Exercise aim:
Rewrite the part of the listing that opens with the line containing "Image resolution: width=880" and closes with the line containing "Action: coord(637,145)", changing "label" to "tag" and keeping everything else the same. Give only those lines, without the pictures.

Supplied entries:
((

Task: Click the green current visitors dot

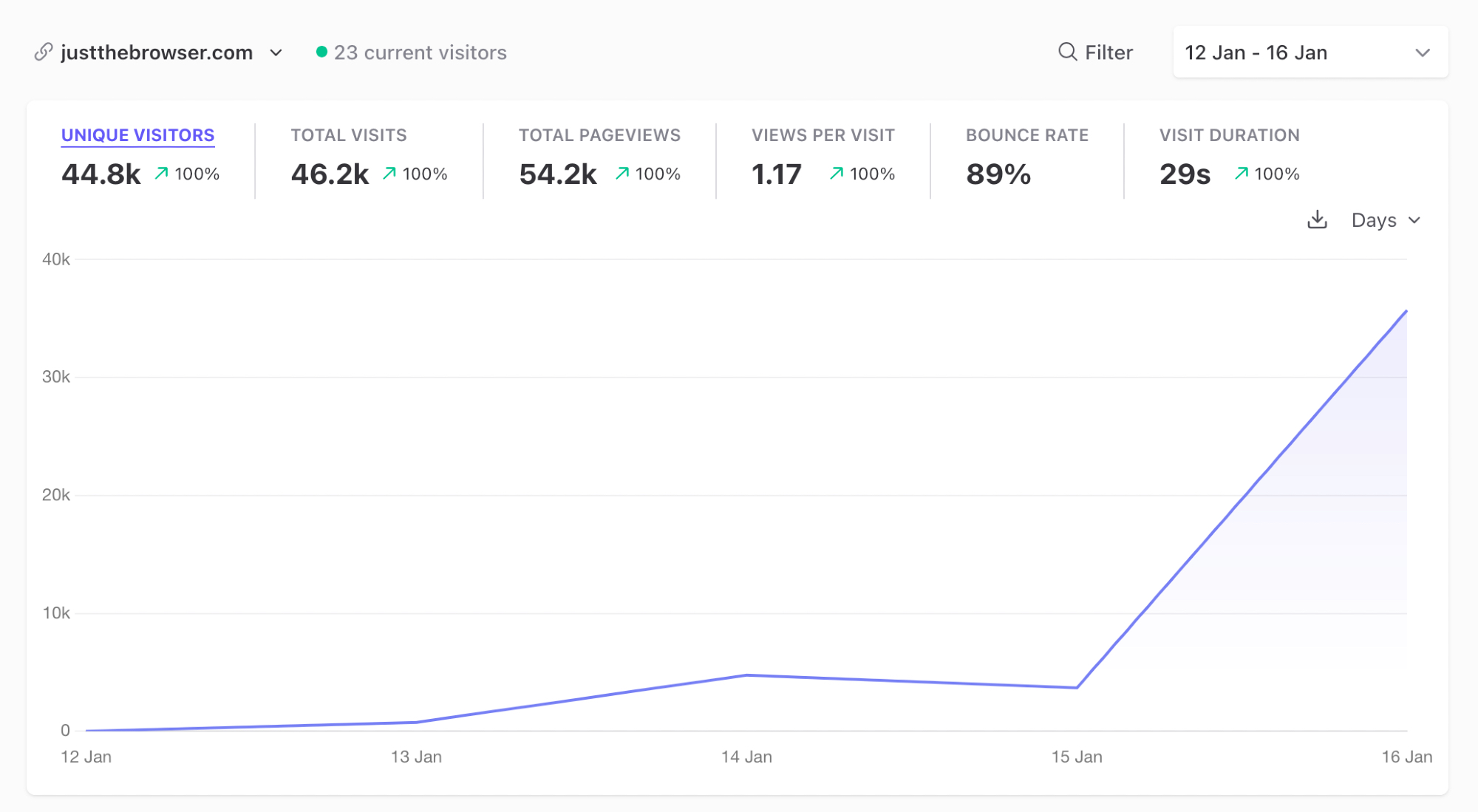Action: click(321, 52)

))
((

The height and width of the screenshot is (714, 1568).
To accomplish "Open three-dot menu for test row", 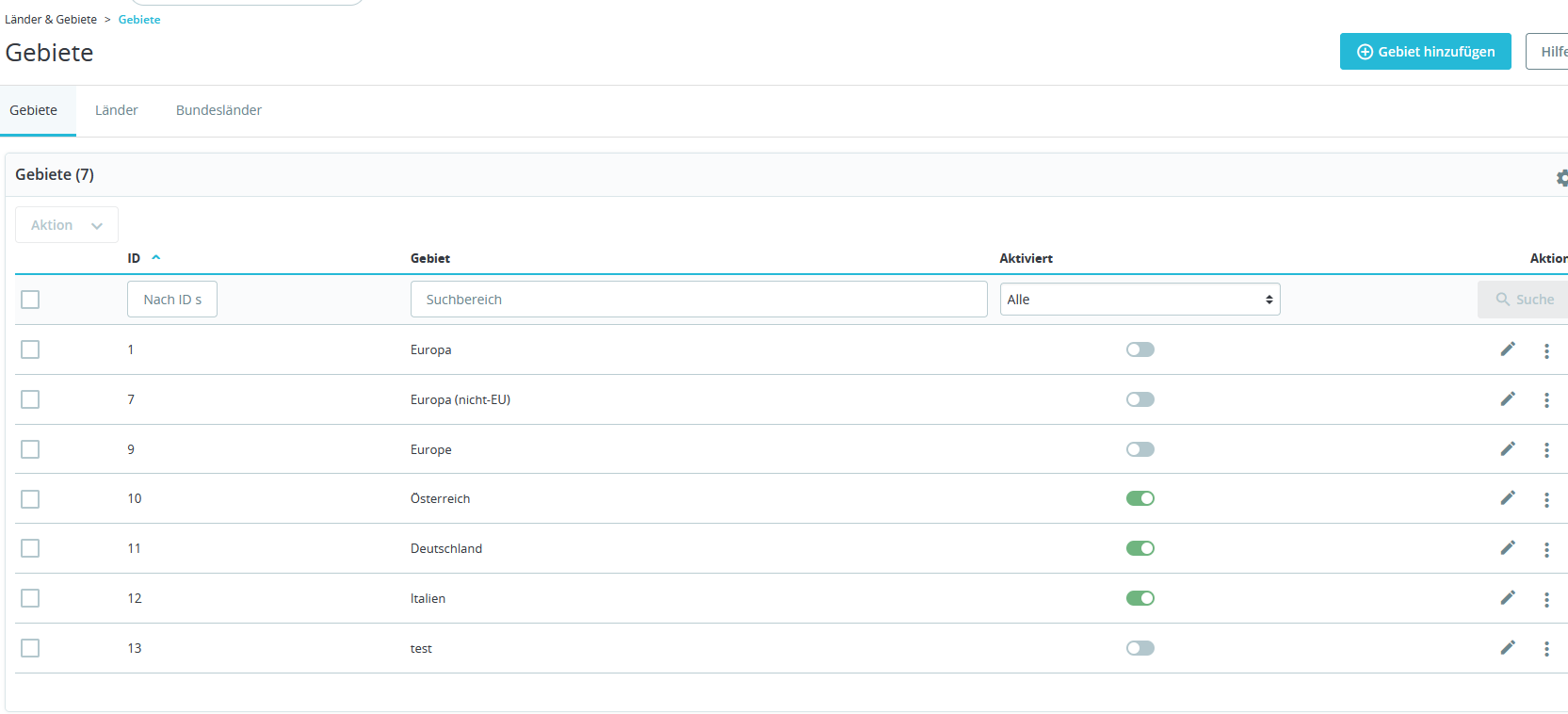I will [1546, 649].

))
((

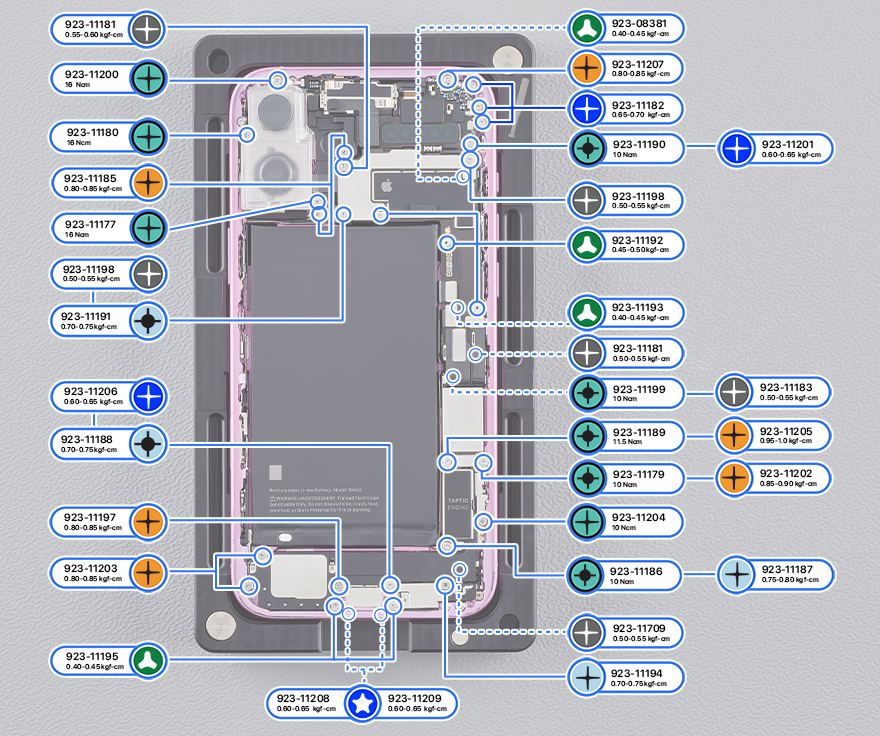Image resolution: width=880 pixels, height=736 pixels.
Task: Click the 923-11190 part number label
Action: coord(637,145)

))

Exercise response:
Image resolution: width=880 pixels, height=736 pixels.
Task: Click the 923-11190 part number tag
Action: coord(637,145)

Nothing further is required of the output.